千良走近前廳的隔間,來回踱着步。這原本狹小的房間,在魔法的作用下已經變大了不少。
擺放着暗沉胡桃木的寫字台、靠背椅、衣櫃、床鋪和沙發,這些式樣樸素的家具全是按照阿力的喜好訂做的。
此刻正在柔和的燈光下散發着喑啞的微光,像是一群衣着莊重的觀衆,看着即将開演的舞台。
“到底怎麽了?”阿力輕聲又問了一次。
“我現在知道惡魔拿走的東西,但是也許已經晚了。”
“那是?你是說亡者的怨念嗎?”
“是啊!”千良輕歎一聲,“如果僅是看到表面,所有案件都沒有亡者的殘識或者說殘識極爲微弱,并且幾乎合情合理——格途大叔的亡故太過突然,銀環蛇殺死的那位女子因爲神經毒素陷入昏睡,養兔子的年輕人因爲酒精在熟睡中被燒死。
但細細想來,沒有殘識根本不合情理,殘識的基礎或是異能或是強烈的意念。
那位格途大叔本身就是異能者,并且他死時亦有強烈的意念,但殘識卻這樣若隐若現。
死于蛇毒的女子伊音就算因爲神經毒素而昏睡,但從毒理來看,身中神經毒素,至少有一段時間是處于極爲痛苦的窒息階段,而身體卻無法做出任何舉動來緩解痛苦。
根據裏會對殘識的理解,這種個體無法自主的狀态之下,殘識就會出現,但亦隻能以旁觀者的姿态看着自己而已。如果說得更通俗一些,就像每個人都經曆過得鬼壓床,意識是清醒的,但身體卻無法挪動分毫。”

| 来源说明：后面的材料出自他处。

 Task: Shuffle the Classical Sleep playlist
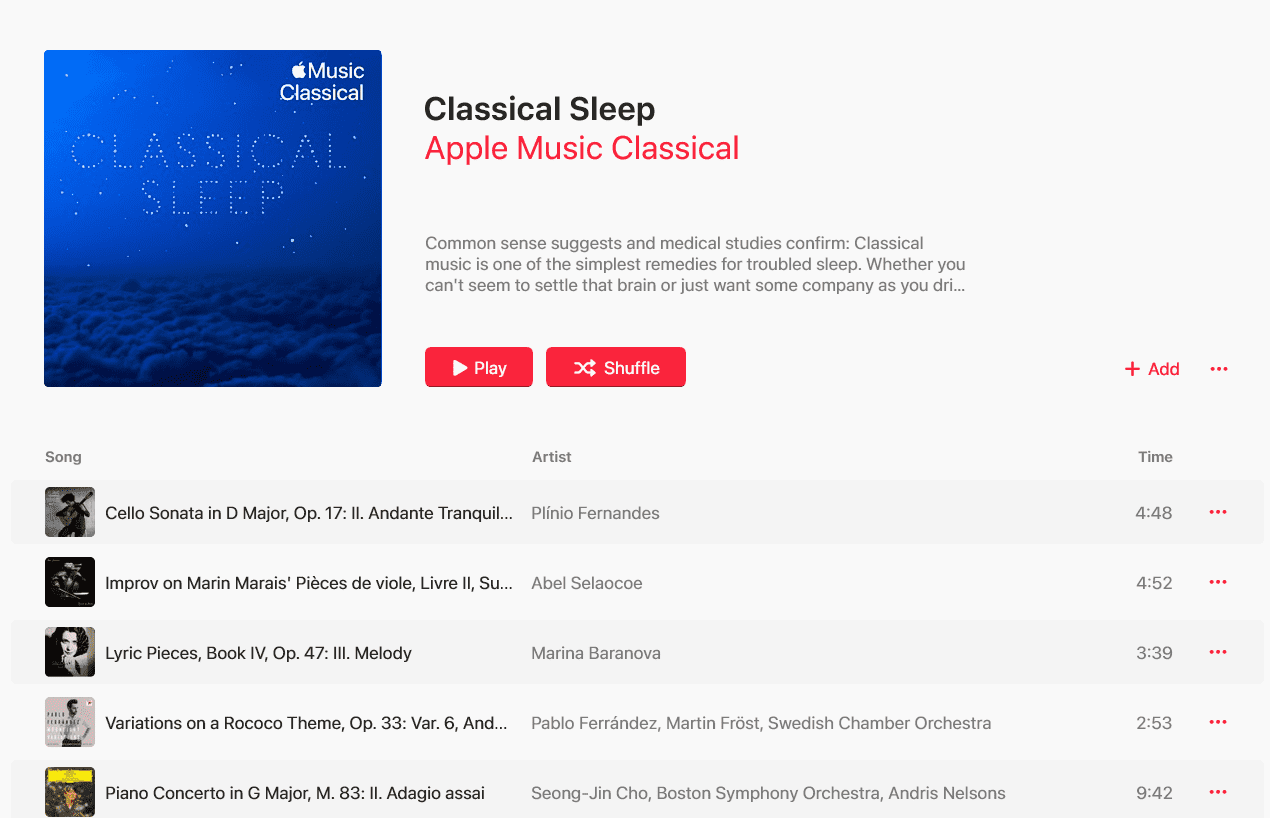click(x=615, y=367)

“那麽你的意思是,那位死于蛇毒的伊音得以親眼所見自己垂死的模樣,甚至可以感受那種痛苦。如果她在想起白日所受的詛咒,自然會産生強烈的恨意,因此殘識絕對不會消失,而是會被我們發現?”阿力開就問道。
“對,理論上應該是這樣,并且不會錯。所以伊音的怨恨也被取走了,就像格途大叔說的那樣,水池被抽幹了。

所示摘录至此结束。